Sometimes researchers don’t care for the code as much as trust in the result. Data and associated code that follow pre-defined standards (i.e., BIDS datasets that will reliably generate a specific result when executed with a BIDS App) can be kept closed source but trusted through attestation of a specific result produced by a third party agent (smart contract).

In most cases, scientists will likely share their code + data if it means they gain community trust in their research outputs. Instead of up/down voting, reputation might be more informative if tied to the utility of the output of the researcher. This can be measured through replication count, contribution count, and how connected the scholar’s outputs are to the rest of the knowledge graph that forms over time.

Here is a graphic that explains a little how such a procedure can be structured. Each step in the discovery chain involves an act of on-chain notarization by updating relevant metadata. Actual assets should be stored off-chain utilizing a decentralized database architecture like that of Ocean Protocol. In short, it is basically a structure of pointers that allows traversing a knowledge graph multiple ways to answer queries about the research itself (metascience!).
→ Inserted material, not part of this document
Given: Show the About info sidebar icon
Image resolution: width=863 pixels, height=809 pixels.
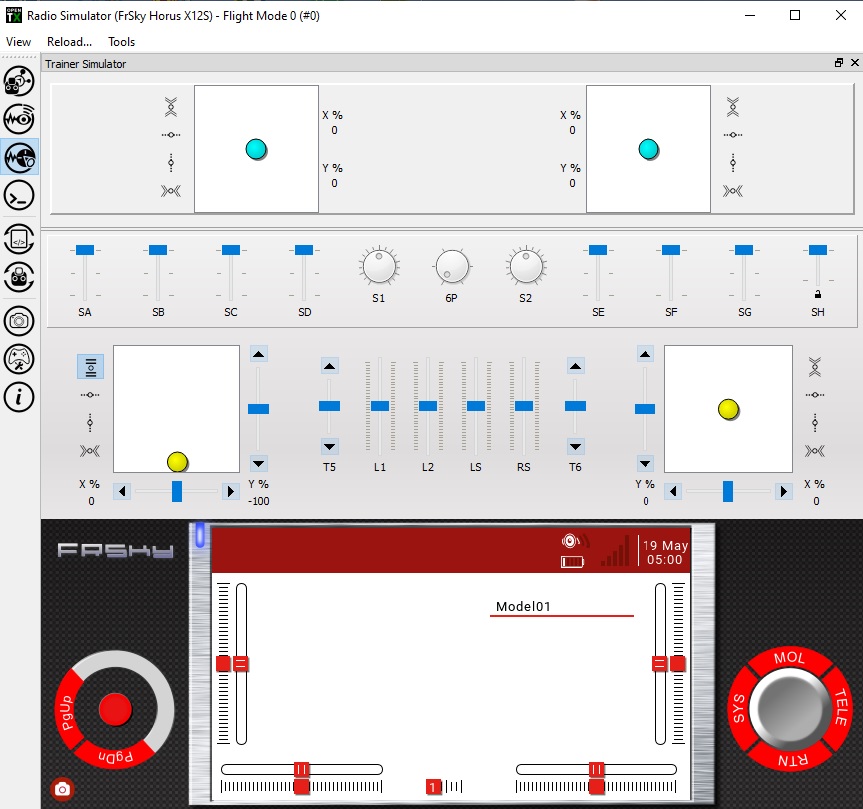Looking at the screenshot, I should pyautogui.click(x=20, y=397).
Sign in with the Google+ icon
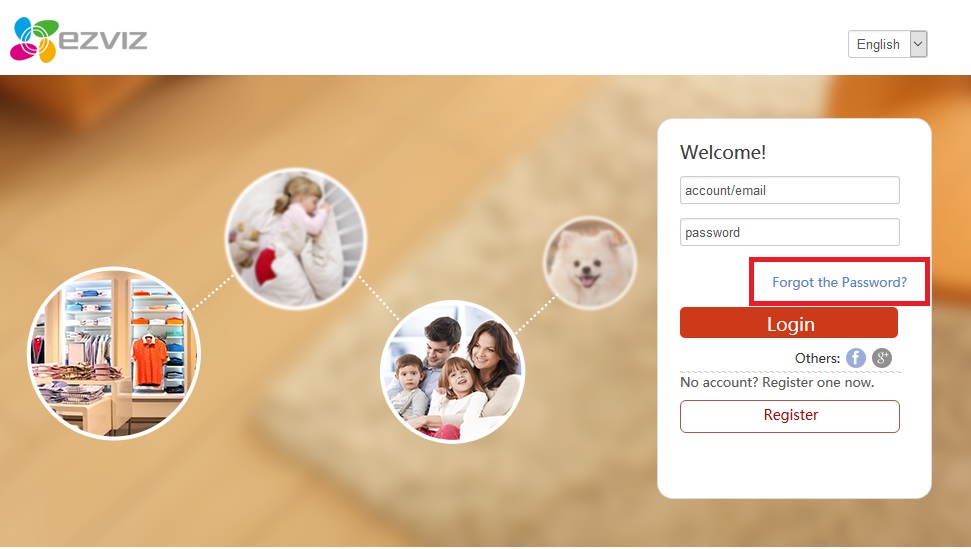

The Open Science Framework has already identified a robust structure for research projects that very much inspired the following:

  1. Researcher makes a claim by initializing a research project object. The claim is initialized by completing a form for the title, questions, design, and other important components of starting a project.

  2. The experiment is executed by following a protocol, executing code for an experiment (i.e. deployment of an in-browser psychophysics experiment), or running an existing algorithm on either pre-collected or newly-collected data.

  3. A research project can contain many derived datasets from a source raw dataset. Similarly, many artifacts (i.e. publications or scholarly content) can be created from derived datasets. Artifacts should link hypotheses with derived data + scholarly prose. Artifacts should be encoded in a form that enables them to be read, rendered, and interacted with in browser. Something like .tex for pdfs, or .ipynb for notebooks.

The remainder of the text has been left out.